The statement read in part, “The summits proposed should bring together Stakeholders in the sectors, State and local governments, the private sector, development partners, non-governmental organisations, Labour Unions, Students and other interest groups, to generate policy framework and propose legislations which will serve as basis for immediate, long-term and lasting solutions to put an end to the unending crises in the sectors.
“The Pentecostal Fellowship of Nigeria decries the lethargy with which the Federal Government has handled the on-going strike by the Nigerian Association of Resident Doctors, frowns at the allegation by the Doctors that government has failed to keep to the terms of the agreement it entered into with the Medical Doctors.
“We are particularly worried that in the face of the Coronavirus pandemic, Cholera epidemic and other health emergencies, government did not take advantage of the 21-day notice given by the Doctors to resolve the issues and prevent this avoidable crisis that has led to loss of lives and worsening of the condition in an already imperilled sector.

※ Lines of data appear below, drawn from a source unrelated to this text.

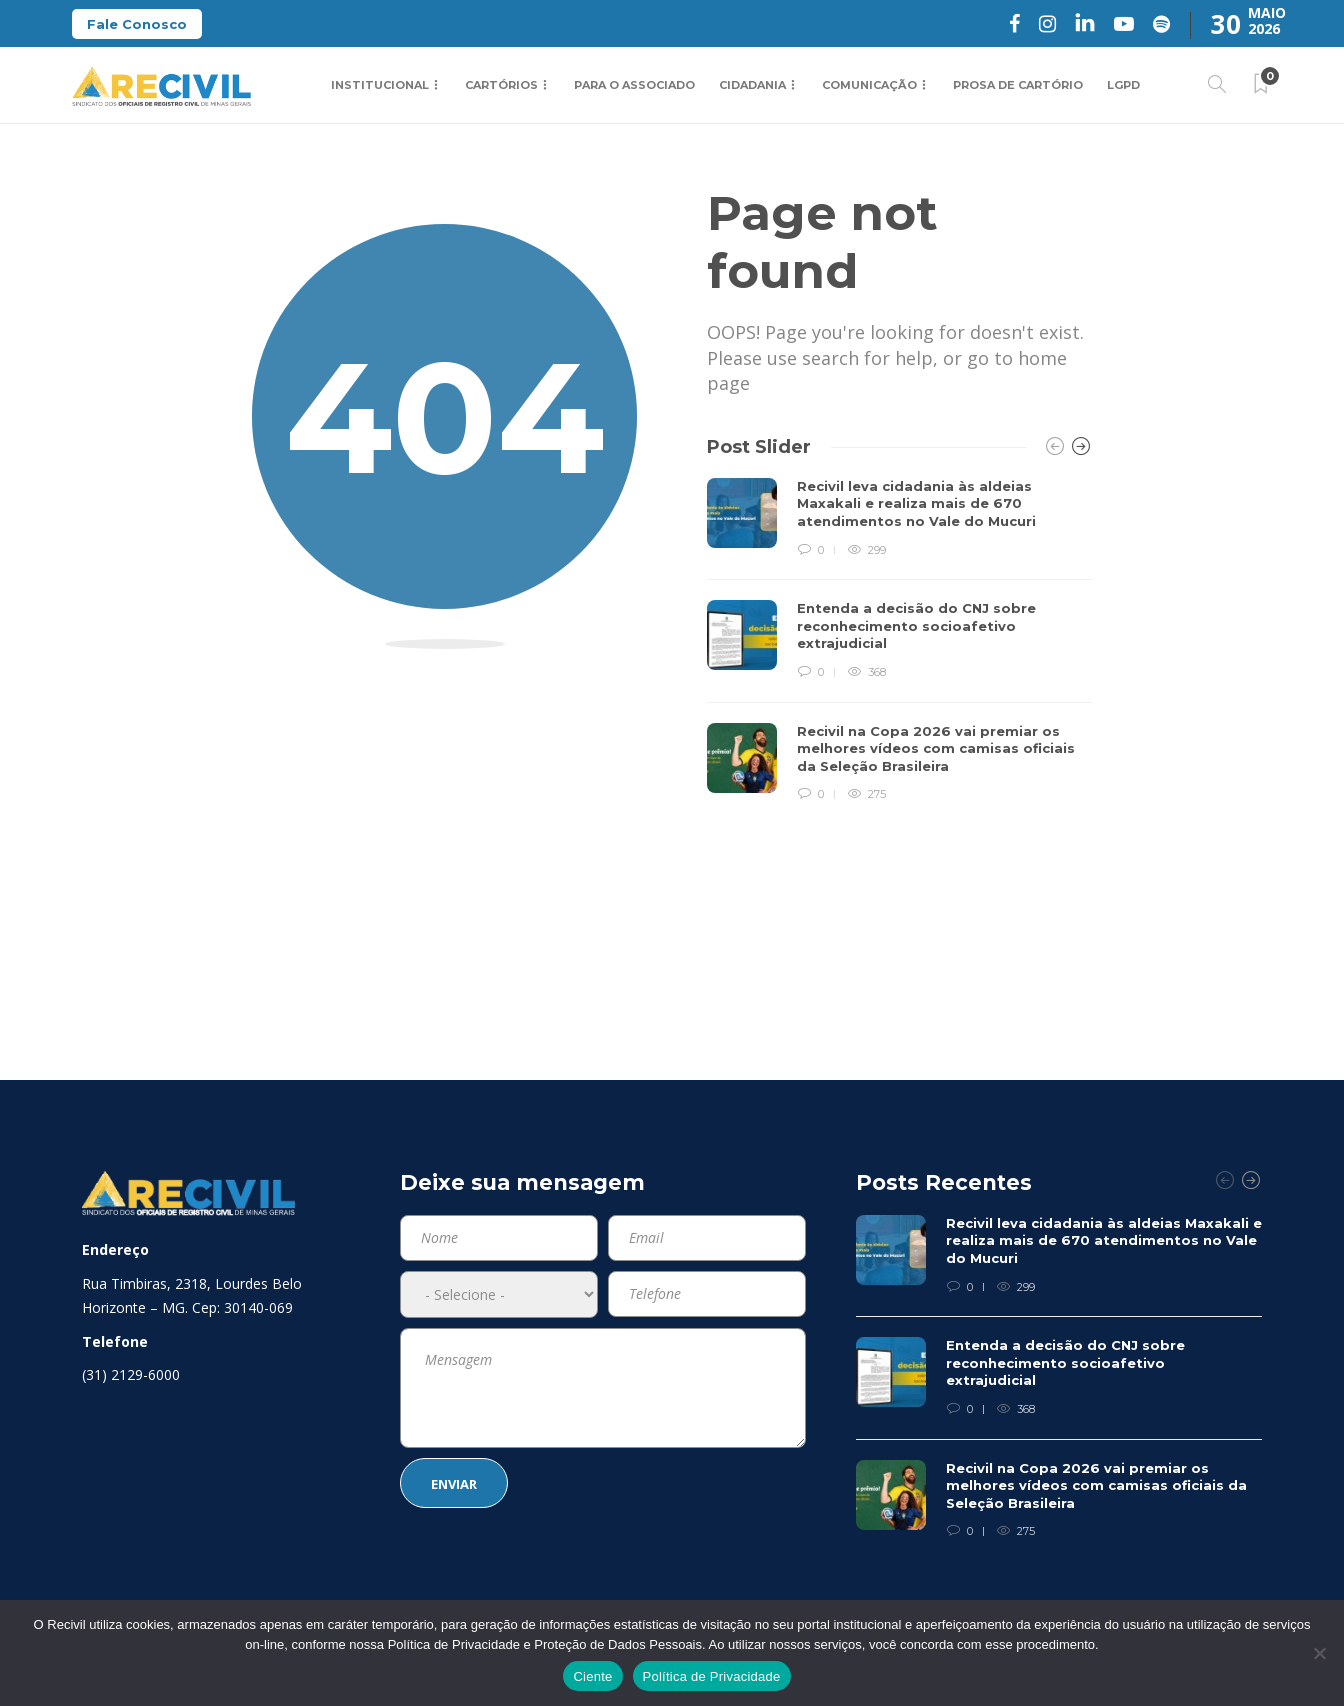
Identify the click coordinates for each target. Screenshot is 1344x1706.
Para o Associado (634, 85)
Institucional (380, 85)
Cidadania (752, 85)
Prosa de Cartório (1018, 85)
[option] (899, 641)
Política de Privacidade (712, 1676)
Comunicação (869, 85)
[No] (1319, 1653)
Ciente (592, 1676)
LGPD (1123, 85)
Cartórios (501, 85)
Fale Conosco (137, 24)
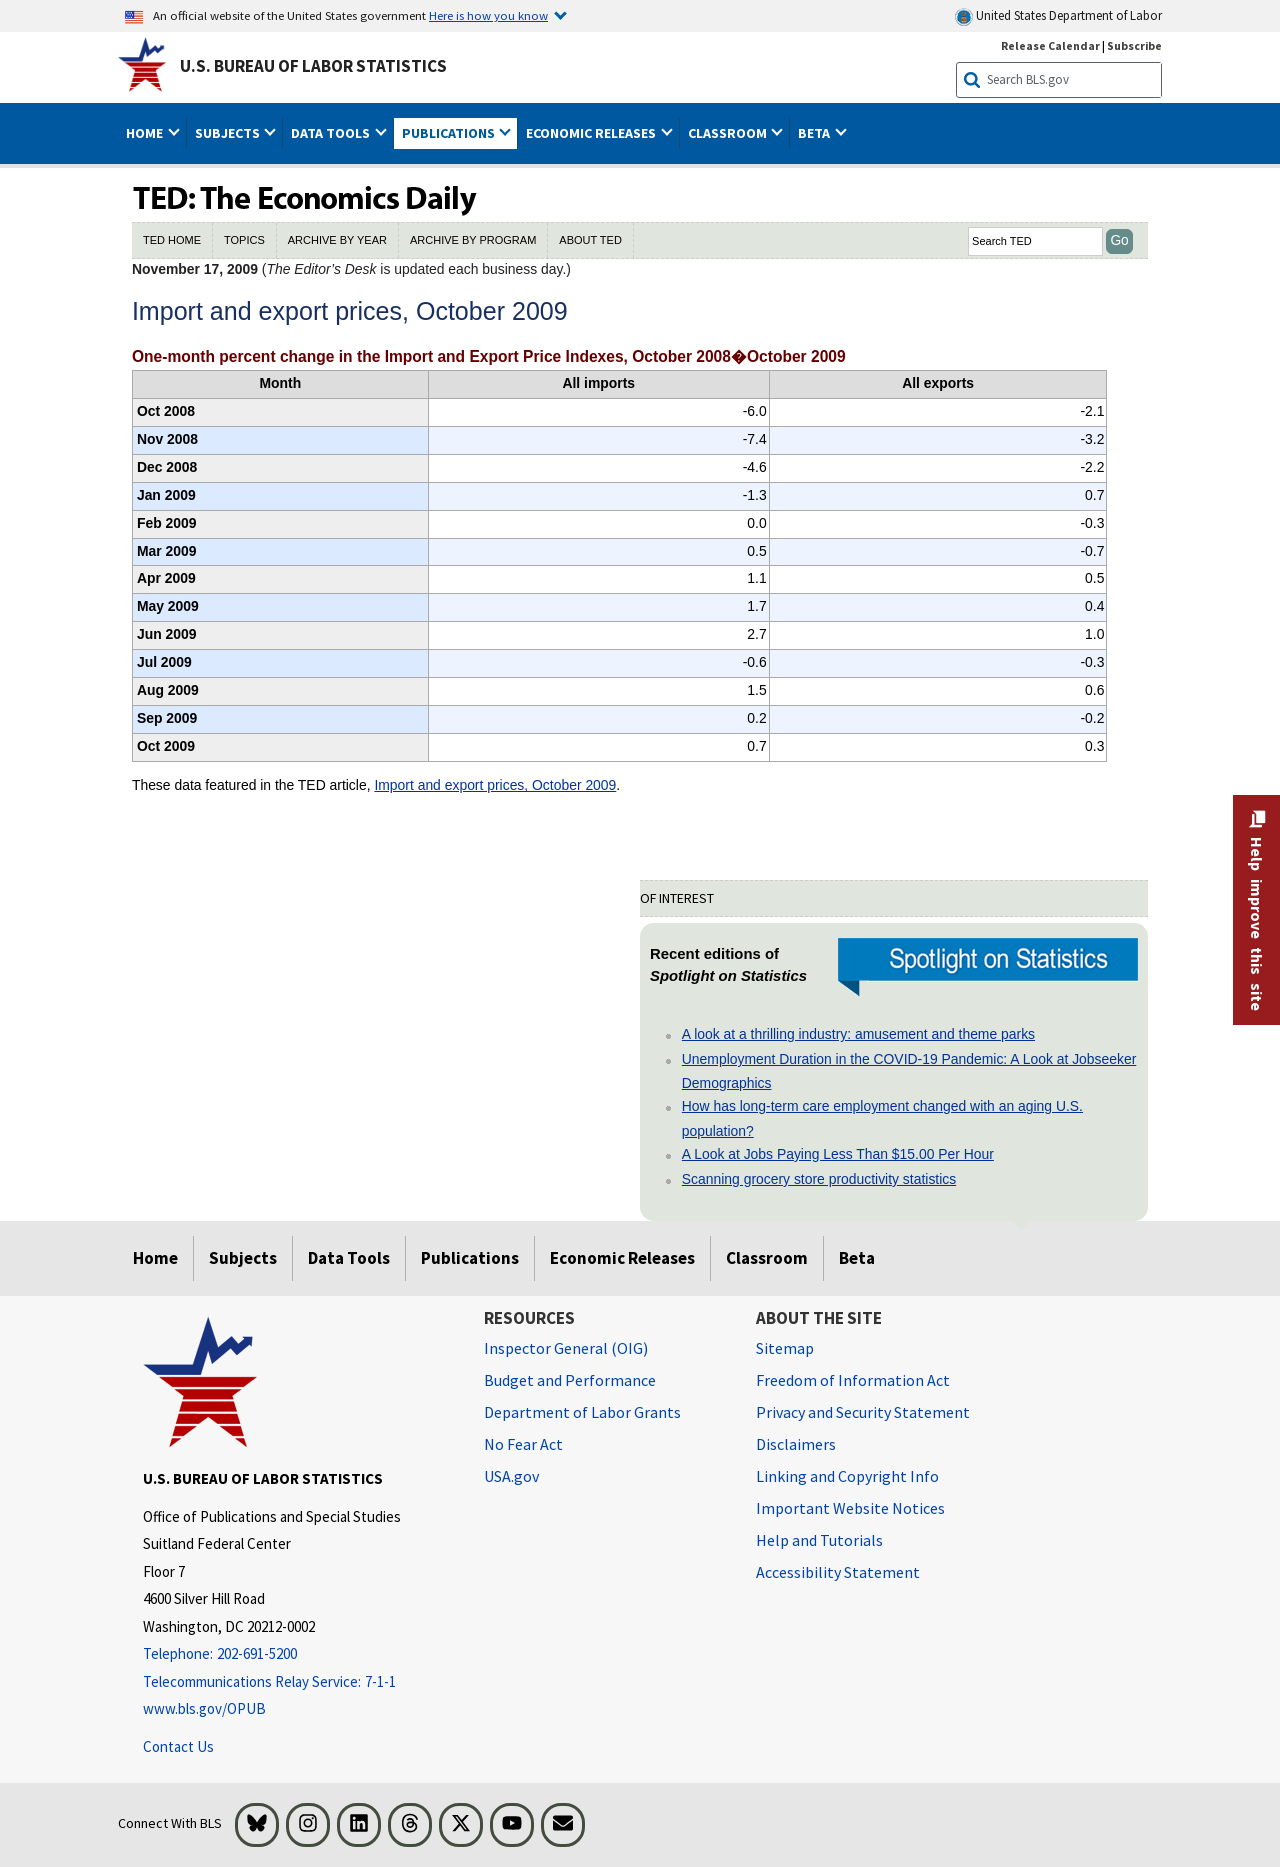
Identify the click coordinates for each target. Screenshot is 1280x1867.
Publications (470, 1258)
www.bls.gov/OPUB (204, 1708)
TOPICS (244, 240)
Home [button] (146, 133)
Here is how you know (488, 15)
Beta (857, 1258)
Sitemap (785, 1348)
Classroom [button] (729, 133)
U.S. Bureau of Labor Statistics (313, 66)
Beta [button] (815, 133)
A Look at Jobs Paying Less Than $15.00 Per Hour (838, 1154)
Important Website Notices (850, 1508)
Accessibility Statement (838, 1572)
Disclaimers (796, 1444)
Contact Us (178, 1746)
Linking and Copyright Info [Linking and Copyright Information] (847, 1476)
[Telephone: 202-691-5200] (298, 1654)
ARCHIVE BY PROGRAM (473, 240)
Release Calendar (1050, 45)
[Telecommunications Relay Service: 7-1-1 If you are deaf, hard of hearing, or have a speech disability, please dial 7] (298, 1682)
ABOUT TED (590, 240)
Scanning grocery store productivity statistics (819, 1179)
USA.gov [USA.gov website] (511, 1476)
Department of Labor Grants (582, 1412)
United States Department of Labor (1058, 16)
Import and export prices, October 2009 (495, 785)
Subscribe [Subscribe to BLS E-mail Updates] (1134, 45)
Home (155, 1258)
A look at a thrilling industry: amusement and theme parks (858, 1034)
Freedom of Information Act (853, 1380)
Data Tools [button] (332, 133)
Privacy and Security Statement (863, 1412)
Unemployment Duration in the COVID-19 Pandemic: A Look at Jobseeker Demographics (909, 1071)
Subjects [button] (229, 133)
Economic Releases (622, 1258)
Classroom (767, 1258)
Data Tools (349, 1258)
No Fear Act (523, 1444)
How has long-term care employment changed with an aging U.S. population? (882, 1118)
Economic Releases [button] (592, 133)
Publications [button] (450, 133)
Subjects (243, 1258)
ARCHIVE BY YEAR (337, 240)
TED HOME (172, 240)
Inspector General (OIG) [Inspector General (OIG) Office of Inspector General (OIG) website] (566, 1348)
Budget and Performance (570, 1380)
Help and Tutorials (819, 1540)
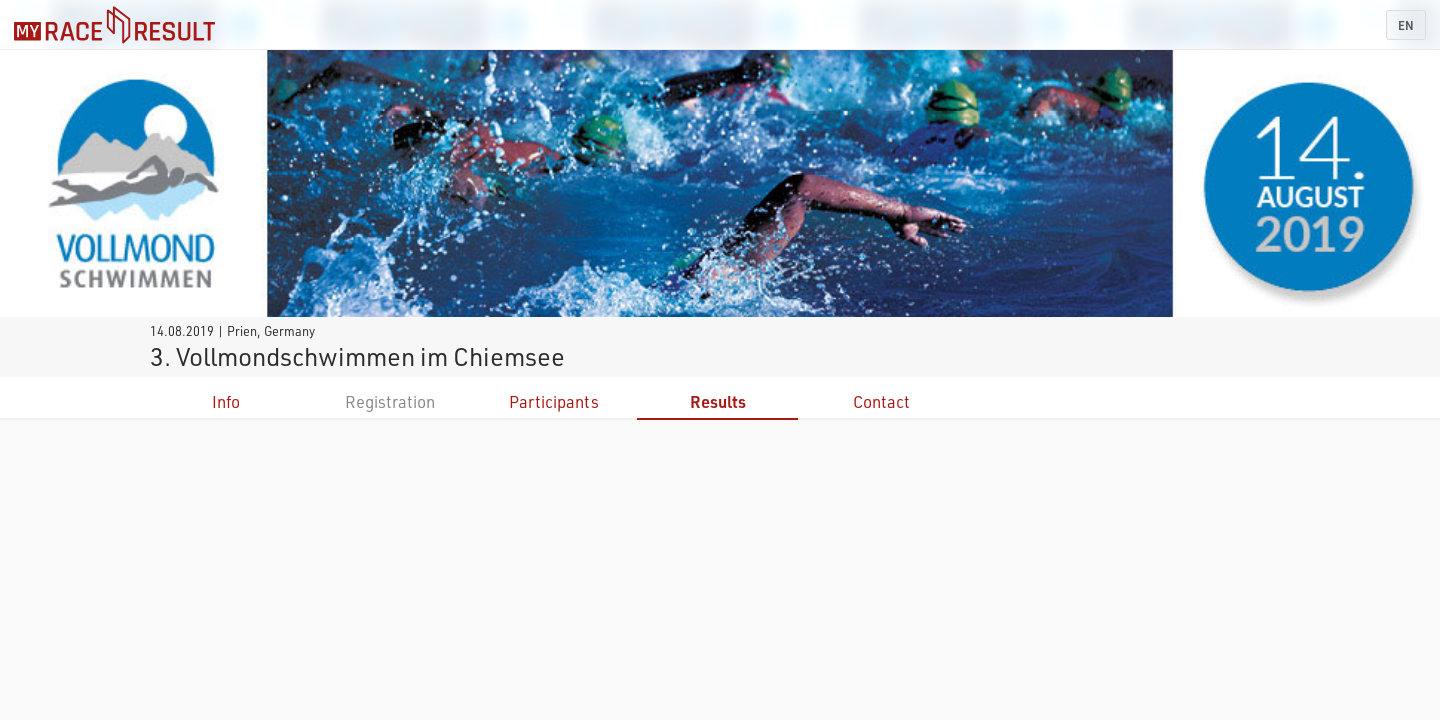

The PFN takes notice of the notice that has been issued by the Nigerian Medical Association, the 15-day ultimatum by the Joint Health Sector Unions and Assembly of Health Care Professionals Association, as well as the notice by the Academic Staff Union of Universities (ASUU) which might plunge the two sectors into another round of crisis. We call on the Federal Government to immediately step in to address all the issues, which the Unions allege stem from the failure of government to keep to previous agreements.
“We are concerned that in the face of the worrying Doctor-Patient ratio, put at between 1-2500 and 1-4000 by different institutions, against the World Health Organisation recommendation of 1-600, the government is not putting the right foot forward to address the increasing wave of Doctors and other professionals migrating abroad in search of greener pastures, further deepening the problem of brain drain that Nigeria is currently faced with.
“A situation in which we have over 20,000 Nigerian-born Physicians practising in the United Kingdom while we have less than 40,000 Doctors on the register at home does not augur well for the country.”